Поводы к неудовольствиям могут быть устранены, если билеты для допущения посторонней публики будут отдаваться самим членам собрания; в таком порядке я вижу одно лишь неудобство: это ограничит прерогативы гласности, превратить общее право в личную милость, и таким образом принцип равенства будет нарушен[21]21
В Англии установлено обычаем и притом, конечно, нелегальным, общепринятым, что небольшая сумма, данная сторожам, служит для пропуска в галерею не хуже, чем обыкновенный билет.
[Закрыть].
Плата за вход соединяет в себе все преимущества; правда, и эта мера не совершенна, но только она одна справедлива и целесообразна, так как с установлением ее правильно оценивается удовольствие, доставляемое посещением парламентской аудитории; вместе с тем она может, до некоторой степени, обеспечить приличный состав зрителей. Я сознаю, что этот способ не вполне благороден, но облагородить его может целесообразное употребление вырученных денег.
Допущение женщин
Могут ли быть в собрание допущены женщины? Нет. Я долго колебался и взвешивал доводы за и против: мне было неприятно допустить отстранение женщин, так как такая мера кажется на первый взгляд несправедливой и даже указывает как бы на презрение к женскому полу. Но опасаться женщин разве значит их презирать? Их отстранение от собрания, где должно царствовать одно только спокойное и холодное рассуждение, указывает, наоборот, на признание их влияния, и это не может оскорбить женской гордости.
Соблазны красноречия и насмешек опасны в политическом собрании. Допустите женщин, и вы придадите новую силу этим соблазнам!
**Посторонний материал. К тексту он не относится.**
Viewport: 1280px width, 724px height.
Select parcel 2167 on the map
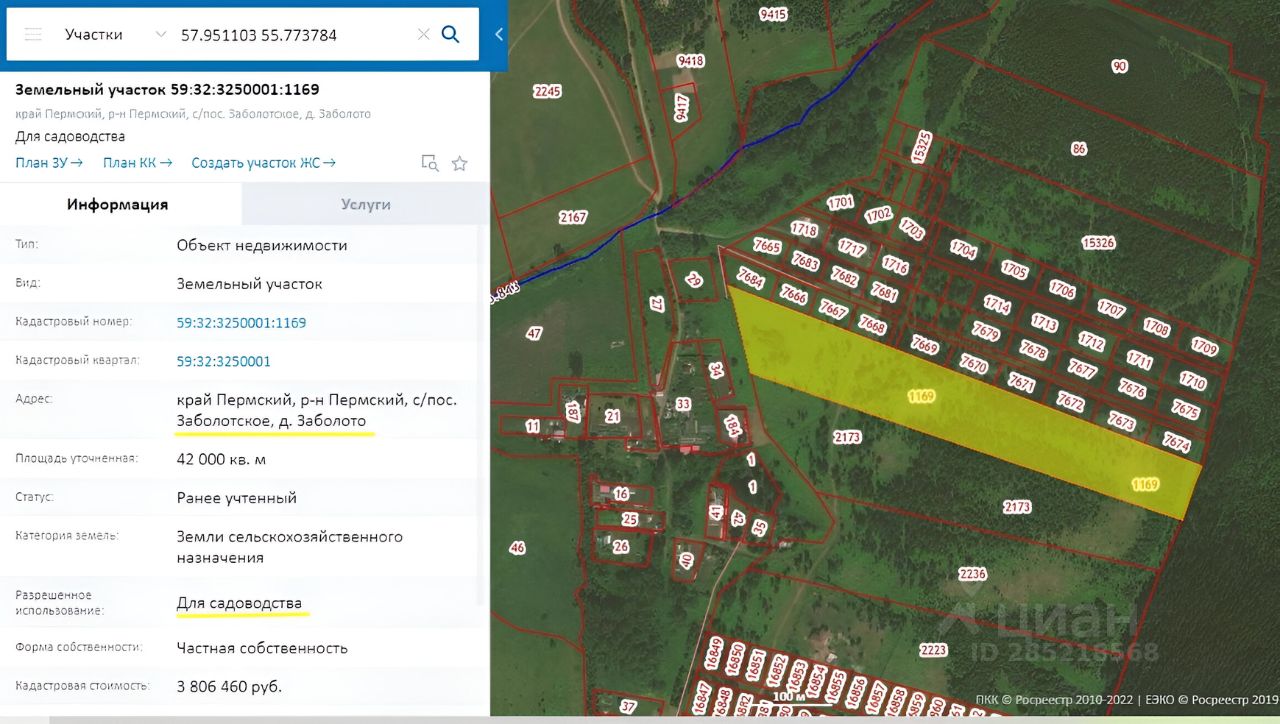573,217
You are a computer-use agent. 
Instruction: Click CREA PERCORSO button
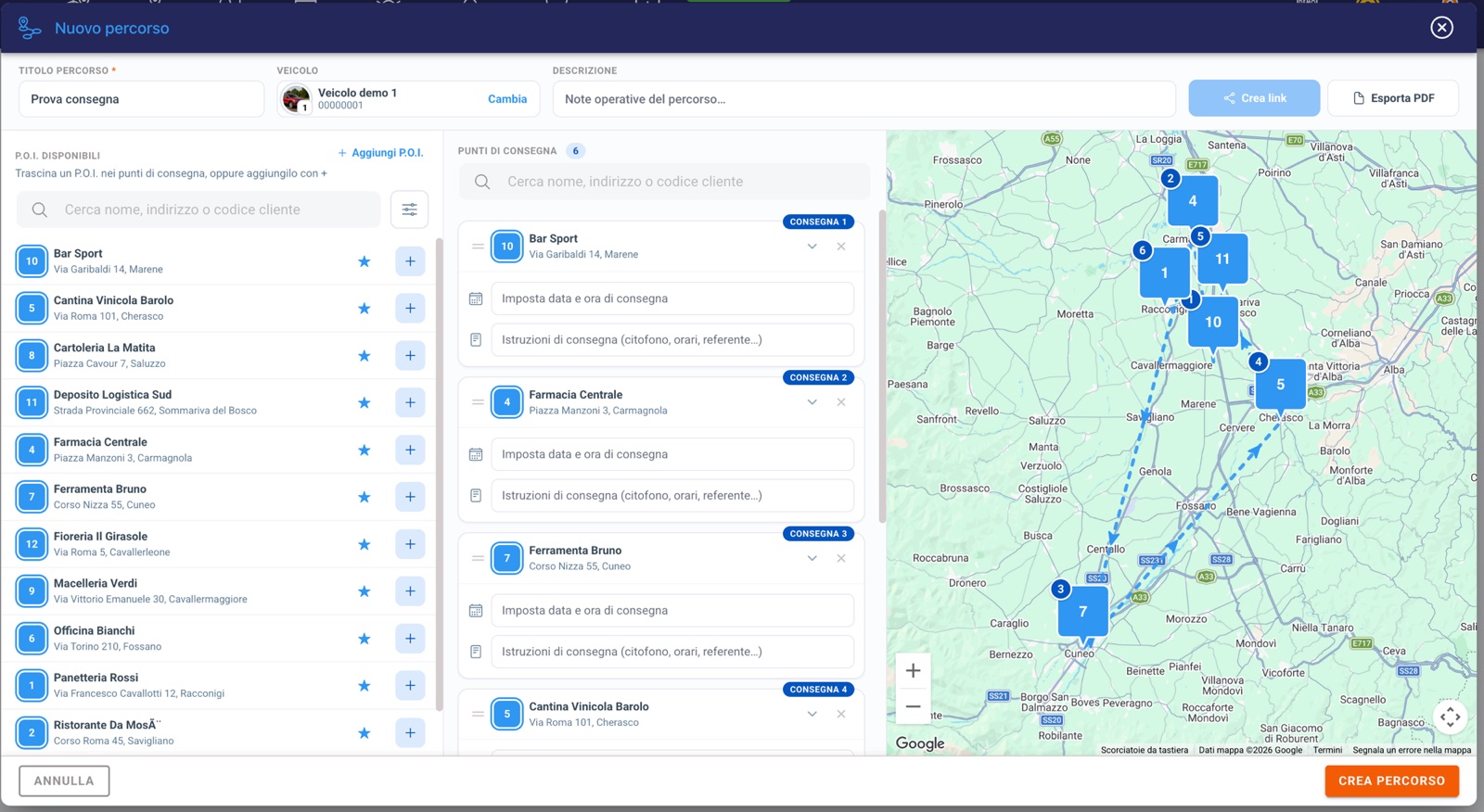pyautogui.click(x=1391, y=780)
Перед таким судом, драматическим и страстным, истинный мудрец может получить репутацию скучного рассказчика. Все страсти связаны между собой и разжигают одна другую. Будут произносить речи только для того, чтобы нравиться, а лучший способ понравиться женской чувствительности – это выказать душу, охваченную волнением и энтузиазмом. Все будет иметь экзальтированный тон, блестящий или трагический. Всюду будут стремиться к движению и картинности. Надо будет говорить о свободе в лирическом стиле и воспевать гимны таким событиям, которые требуют лишь хладнокровия. Цениться будут только сила и смелость, т. е. неосторожные мнения и чрезвычайные меры.
В Англии, где женщины имеют так мало влияния на политическую работу, где они так мало стремятся входить в дела, где оба пола обыкновенно быстро расходятся даже после семейных обедов, не позволяют женщинам присутствовать при парламентских прениях; их по опыту исключили из палаты общин. Заметили, что их присутствие придавало совещаниям особый характер, – господствовало чувство самолюбия; ораторы слишком горячо нападали на личности и слишком многое принимали в жертву тщеславию и остроумию.